Auf dem Gelände der Universidad de La Serena, eine Stadt im Norden der Hauptstadt Santiago, ist sogar ein Campus nach Isabel Bongard benannt, einer von vier Bereichen, in die die Hochschule eingeteilt ist. Dort bekam auch Adriana Alfonso-Wuertele ihre Ausbildung. Die Lehrerin aus Chile lernte später in Argentinien ihren deutschen Mann Dr. Werner Wuertele kennen und ging mit ihm nach Deutschland. Der Kontakt in die Heimat und zu den Studienkollegen riss aber nicht ab, und zum 50-jährigen Examensjubiläum im Jahr 2010 nahmen sich die ehemaligen Kollegen vor, das Leben und Wirken von Isabel Bongard näher zu untersuchen und eine Biographie zu verfassen.

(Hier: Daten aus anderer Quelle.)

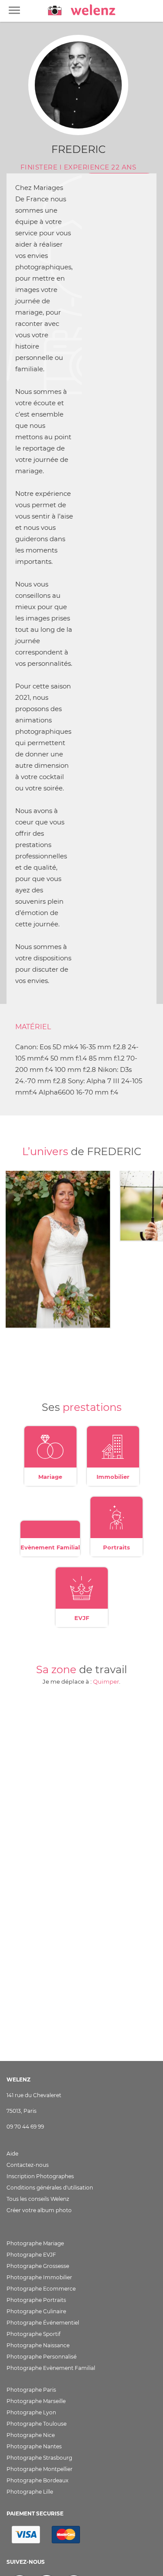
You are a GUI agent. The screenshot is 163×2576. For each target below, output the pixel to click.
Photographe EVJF (31, 2254)
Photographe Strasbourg (39, 2457)
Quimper (106, 1681)
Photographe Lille (30, 2491)
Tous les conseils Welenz (38, 2199)
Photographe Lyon (31, 2412)
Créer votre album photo (39, 2210)
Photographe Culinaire (36, 2311)
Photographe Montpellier (40, 2469)
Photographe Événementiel (43, 2322)
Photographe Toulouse (37, 2423)
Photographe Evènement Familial (51, 2368)
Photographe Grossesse (38, 2266)
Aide (12, 2153)
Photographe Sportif (33, 2334)
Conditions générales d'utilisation (50, 2187)
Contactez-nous (28, 2165)
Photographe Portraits (36, 2300)
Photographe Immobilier (39, 2277)
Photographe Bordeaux (37, 2480)
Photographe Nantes (34, 2446)
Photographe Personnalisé (42, 2356)
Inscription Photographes (40, 2176)
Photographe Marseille (36, 2401)
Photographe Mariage (35, 2243)
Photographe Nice (31, 2435)
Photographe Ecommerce (41, 2288)
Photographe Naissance (38, 2345)
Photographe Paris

Bekannt war, dass Isabel Bongard im Jahr 1884 in Chile ankam. Mit ihr reisten 13 weitere Lehrerinnen und acht Lehrer. Die Beziehungen zwischen Chile und Preußen waren damals sehr gut. Preußen hatte den unabhängigen Andenstaat schon sehr früh anerkannt und auch Militärberater ins Land an der Pazifikküste geschickt. Als die chilenische Regierung nun das Schulsystem reformieren wollte, suchte sie Lehrer in Preußen, und Isabel war eine von denen, die diesem Aufruf folgten. Über Bordeaux verließ sie Europa, kam schließlich nach Santiago und arbeitete als Schuldirektorin in der Stadt La Serena. 1898 wurde sie nach Iquique versetzt, heute eine wichtige Handelsstadt mit 216 000 Einwohnern. 1908 kehrte sie nach La Serena zurück und arbeitete bis 1927, also bis zu ihrem 77. Lebensjahr weiter im Schuldienst. Ein Jahr später verstarb sie. Den Kontakt in die alte Heimat ließ sie nie abreißen, war auch noch in Mellen zu Besuch.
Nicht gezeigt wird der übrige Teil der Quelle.